Records drawn from a dataset:
□ □ □ □ □

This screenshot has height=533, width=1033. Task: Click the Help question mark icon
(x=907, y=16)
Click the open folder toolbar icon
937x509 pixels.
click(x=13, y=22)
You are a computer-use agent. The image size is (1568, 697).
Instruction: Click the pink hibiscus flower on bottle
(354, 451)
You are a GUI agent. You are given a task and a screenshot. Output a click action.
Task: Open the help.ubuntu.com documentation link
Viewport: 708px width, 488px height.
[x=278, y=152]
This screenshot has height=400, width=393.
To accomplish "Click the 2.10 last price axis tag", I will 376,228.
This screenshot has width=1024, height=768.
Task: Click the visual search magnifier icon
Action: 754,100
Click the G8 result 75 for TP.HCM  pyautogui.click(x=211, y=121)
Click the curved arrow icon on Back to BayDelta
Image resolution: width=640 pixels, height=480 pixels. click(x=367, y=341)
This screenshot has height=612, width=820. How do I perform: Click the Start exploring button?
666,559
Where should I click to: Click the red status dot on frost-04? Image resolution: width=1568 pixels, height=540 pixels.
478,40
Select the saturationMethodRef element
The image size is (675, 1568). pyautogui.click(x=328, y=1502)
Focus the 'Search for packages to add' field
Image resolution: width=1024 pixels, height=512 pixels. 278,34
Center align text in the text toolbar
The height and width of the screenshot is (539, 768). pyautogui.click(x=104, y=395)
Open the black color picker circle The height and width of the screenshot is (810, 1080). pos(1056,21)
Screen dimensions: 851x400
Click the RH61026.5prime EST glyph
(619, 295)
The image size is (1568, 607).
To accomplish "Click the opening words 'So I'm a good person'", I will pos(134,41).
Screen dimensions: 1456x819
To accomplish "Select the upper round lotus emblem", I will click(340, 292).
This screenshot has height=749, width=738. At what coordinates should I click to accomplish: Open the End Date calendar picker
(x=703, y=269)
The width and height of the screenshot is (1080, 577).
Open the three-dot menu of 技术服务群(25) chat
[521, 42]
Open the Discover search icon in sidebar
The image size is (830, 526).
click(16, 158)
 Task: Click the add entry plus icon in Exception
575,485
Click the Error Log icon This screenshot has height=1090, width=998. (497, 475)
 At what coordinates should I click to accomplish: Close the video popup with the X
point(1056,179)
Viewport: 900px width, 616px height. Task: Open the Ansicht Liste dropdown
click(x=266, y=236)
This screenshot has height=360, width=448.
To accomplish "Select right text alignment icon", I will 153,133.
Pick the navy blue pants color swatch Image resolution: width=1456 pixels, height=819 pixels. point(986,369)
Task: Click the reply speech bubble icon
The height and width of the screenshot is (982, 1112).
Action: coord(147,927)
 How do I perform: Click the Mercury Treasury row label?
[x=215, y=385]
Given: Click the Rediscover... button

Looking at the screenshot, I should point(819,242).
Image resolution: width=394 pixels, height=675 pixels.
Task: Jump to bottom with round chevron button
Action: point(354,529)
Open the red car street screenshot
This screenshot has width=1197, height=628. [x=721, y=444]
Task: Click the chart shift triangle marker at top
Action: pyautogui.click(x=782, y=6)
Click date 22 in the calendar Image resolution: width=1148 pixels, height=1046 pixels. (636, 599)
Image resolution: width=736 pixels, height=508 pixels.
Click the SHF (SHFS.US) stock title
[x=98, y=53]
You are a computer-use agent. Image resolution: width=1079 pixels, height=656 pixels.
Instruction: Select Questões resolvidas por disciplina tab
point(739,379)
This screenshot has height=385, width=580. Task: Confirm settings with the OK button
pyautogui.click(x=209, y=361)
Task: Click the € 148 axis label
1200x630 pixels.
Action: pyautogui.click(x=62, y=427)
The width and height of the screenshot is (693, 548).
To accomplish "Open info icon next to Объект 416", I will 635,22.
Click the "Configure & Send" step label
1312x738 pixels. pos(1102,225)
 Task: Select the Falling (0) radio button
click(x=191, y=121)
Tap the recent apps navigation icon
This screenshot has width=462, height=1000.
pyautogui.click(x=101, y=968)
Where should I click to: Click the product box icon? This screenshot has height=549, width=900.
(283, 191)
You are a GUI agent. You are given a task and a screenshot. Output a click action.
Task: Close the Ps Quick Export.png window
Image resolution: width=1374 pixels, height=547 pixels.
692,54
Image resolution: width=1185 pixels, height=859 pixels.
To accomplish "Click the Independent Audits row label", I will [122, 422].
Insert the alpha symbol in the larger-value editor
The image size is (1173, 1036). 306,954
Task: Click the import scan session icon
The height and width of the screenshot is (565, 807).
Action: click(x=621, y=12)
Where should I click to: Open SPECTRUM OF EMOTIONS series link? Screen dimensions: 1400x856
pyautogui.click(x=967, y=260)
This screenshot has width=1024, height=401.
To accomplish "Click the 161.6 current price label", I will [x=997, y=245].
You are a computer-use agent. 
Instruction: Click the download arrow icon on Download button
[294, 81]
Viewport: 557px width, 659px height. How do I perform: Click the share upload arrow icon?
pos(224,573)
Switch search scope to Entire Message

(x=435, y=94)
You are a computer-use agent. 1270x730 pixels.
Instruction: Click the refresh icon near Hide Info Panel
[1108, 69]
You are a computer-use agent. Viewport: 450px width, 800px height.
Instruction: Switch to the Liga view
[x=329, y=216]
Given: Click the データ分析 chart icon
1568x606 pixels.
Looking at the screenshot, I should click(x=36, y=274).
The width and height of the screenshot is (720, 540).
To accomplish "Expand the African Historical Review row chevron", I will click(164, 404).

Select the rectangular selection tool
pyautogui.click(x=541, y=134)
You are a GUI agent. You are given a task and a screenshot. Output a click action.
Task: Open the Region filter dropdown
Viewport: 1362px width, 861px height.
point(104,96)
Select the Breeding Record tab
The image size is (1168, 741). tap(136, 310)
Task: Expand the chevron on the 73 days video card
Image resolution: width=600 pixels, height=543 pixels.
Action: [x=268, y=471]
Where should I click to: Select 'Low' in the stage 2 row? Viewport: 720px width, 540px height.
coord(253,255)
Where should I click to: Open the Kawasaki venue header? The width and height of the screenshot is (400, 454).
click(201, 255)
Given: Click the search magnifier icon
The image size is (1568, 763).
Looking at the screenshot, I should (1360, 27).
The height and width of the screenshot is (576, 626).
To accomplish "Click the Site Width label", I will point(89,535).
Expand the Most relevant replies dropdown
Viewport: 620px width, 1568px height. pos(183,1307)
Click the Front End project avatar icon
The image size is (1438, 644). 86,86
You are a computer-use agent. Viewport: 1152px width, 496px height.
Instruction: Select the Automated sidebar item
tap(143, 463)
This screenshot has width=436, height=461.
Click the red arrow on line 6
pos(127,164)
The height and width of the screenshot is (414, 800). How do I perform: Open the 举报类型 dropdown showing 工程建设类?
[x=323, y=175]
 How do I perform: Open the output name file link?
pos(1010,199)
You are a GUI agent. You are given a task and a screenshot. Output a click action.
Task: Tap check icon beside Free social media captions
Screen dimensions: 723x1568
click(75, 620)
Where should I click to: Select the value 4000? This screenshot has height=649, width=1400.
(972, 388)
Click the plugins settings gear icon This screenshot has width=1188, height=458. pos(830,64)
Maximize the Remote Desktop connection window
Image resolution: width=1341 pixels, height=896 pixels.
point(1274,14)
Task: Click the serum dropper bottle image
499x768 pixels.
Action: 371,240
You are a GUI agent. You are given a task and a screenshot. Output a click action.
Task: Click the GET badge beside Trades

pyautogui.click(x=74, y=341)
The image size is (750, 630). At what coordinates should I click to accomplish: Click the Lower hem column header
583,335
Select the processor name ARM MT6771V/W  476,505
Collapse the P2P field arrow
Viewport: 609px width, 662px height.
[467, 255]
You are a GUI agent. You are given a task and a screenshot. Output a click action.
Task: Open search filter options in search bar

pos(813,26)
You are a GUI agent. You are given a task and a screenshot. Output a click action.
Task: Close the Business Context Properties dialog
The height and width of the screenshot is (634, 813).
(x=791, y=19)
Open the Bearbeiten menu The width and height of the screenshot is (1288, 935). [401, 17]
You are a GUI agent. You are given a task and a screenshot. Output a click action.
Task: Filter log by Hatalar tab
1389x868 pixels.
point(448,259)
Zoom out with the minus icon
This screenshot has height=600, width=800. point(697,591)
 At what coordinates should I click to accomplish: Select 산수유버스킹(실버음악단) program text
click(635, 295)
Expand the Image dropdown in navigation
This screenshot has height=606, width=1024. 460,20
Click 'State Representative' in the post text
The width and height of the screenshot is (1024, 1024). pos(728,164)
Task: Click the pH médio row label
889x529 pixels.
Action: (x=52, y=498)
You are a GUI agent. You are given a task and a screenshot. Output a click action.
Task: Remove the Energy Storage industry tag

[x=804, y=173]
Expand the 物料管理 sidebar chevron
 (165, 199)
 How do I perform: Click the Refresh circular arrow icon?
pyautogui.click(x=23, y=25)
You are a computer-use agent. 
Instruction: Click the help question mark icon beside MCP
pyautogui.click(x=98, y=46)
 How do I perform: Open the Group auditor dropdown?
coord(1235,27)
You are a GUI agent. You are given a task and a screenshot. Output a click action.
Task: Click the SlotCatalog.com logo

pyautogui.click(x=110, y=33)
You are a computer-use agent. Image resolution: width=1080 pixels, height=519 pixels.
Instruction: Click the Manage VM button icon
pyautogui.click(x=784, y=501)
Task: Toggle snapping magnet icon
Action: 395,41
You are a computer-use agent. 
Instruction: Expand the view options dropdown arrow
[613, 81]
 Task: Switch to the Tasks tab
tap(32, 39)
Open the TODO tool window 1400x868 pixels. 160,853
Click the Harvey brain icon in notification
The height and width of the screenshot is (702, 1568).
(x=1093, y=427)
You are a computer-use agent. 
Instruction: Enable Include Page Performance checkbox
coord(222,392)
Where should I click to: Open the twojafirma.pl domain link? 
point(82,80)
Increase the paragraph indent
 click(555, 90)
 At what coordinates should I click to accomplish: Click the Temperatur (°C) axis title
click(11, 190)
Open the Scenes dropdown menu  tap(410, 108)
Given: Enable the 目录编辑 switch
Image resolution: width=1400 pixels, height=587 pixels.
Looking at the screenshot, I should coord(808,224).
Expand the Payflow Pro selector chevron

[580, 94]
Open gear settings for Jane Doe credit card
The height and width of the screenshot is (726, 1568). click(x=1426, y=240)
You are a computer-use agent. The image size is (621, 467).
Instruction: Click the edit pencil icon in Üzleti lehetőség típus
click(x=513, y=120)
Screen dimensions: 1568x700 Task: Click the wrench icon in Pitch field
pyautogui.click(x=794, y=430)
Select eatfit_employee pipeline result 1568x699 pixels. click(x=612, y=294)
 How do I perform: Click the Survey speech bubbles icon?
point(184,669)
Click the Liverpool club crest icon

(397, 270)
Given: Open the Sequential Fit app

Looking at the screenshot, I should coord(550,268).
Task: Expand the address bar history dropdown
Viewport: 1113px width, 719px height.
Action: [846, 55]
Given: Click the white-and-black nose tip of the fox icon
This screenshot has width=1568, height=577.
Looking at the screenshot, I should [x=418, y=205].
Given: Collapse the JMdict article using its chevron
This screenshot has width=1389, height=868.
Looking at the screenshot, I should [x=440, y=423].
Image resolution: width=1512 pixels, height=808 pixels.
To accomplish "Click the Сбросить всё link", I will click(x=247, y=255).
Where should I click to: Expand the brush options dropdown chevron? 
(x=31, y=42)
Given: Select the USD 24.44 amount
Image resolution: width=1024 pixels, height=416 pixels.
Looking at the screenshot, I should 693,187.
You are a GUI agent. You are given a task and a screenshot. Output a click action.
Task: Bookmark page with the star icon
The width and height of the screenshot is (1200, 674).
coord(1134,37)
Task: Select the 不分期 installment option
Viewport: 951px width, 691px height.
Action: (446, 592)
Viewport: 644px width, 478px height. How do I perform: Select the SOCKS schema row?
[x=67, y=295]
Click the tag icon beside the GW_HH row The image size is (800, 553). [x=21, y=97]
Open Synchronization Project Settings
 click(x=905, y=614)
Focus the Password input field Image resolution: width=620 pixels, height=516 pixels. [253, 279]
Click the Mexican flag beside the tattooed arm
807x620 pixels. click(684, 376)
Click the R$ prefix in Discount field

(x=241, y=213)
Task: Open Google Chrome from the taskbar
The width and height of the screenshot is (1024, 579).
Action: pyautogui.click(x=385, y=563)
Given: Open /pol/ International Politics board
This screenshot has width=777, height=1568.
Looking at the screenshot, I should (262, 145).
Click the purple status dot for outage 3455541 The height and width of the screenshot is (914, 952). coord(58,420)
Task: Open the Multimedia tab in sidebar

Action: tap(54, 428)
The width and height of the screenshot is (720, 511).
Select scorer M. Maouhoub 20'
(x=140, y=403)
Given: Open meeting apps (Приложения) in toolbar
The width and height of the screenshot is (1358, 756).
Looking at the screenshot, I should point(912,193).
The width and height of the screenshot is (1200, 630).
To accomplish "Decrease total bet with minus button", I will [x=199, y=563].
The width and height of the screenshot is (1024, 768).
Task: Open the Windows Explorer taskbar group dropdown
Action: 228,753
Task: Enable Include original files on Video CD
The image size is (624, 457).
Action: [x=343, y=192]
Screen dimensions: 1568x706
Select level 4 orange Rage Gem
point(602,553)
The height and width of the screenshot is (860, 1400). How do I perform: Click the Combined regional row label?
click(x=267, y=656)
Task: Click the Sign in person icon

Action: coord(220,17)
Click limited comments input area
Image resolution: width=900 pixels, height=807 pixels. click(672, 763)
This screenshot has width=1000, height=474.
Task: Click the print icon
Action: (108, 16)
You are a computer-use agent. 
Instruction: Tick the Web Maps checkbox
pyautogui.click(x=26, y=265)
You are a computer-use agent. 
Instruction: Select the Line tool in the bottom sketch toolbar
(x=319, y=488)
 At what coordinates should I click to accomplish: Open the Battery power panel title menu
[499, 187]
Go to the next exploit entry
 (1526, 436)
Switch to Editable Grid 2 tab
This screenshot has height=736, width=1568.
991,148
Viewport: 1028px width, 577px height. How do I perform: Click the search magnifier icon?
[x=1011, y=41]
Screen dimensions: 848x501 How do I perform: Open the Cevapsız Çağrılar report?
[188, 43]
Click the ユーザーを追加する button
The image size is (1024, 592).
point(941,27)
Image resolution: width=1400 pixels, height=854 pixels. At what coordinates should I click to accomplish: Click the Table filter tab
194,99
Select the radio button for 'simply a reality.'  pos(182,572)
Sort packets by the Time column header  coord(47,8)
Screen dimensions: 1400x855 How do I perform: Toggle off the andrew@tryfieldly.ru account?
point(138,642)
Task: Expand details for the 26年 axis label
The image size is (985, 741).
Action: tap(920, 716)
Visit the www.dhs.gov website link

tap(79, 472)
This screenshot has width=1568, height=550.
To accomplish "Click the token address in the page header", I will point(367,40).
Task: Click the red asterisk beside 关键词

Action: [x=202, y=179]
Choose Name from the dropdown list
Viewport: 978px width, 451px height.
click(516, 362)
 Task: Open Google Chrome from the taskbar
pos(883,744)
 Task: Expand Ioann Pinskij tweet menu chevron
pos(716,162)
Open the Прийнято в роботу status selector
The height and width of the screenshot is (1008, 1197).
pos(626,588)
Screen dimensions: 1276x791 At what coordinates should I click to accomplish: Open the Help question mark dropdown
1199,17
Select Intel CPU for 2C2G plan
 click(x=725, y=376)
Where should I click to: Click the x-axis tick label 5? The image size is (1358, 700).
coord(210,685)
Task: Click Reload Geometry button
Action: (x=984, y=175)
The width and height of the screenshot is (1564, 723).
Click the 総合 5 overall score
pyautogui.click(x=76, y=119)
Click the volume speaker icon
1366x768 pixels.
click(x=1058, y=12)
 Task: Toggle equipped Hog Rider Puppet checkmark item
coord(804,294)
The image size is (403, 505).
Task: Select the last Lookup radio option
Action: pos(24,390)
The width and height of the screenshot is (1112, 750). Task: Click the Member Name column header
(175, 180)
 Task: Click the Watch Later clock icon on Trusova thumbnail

□ □ □ □ □

* Exercise details:
The lines from the beginning of the records through the line containing "Task: Open the help.ubuntu.com" should be reproduced exactly. Include nothing else.

* Result for this exercise:
This screenshot has height=533, width=1033. Task: Click the Help question mark icon
(x=907, y=16)
Click the open folder toolbar icon
937x509 pixels.
click(x=13, y=22)
You are a computer-use agent. The image size is (1568, 697).
Instruction: Click the pink hibiscus flower on bottle
(354, 451)
You are a GUI agent. You are given a task and a screenshot. Output a click action.
Task: Open the help.ubuntu.com documentation link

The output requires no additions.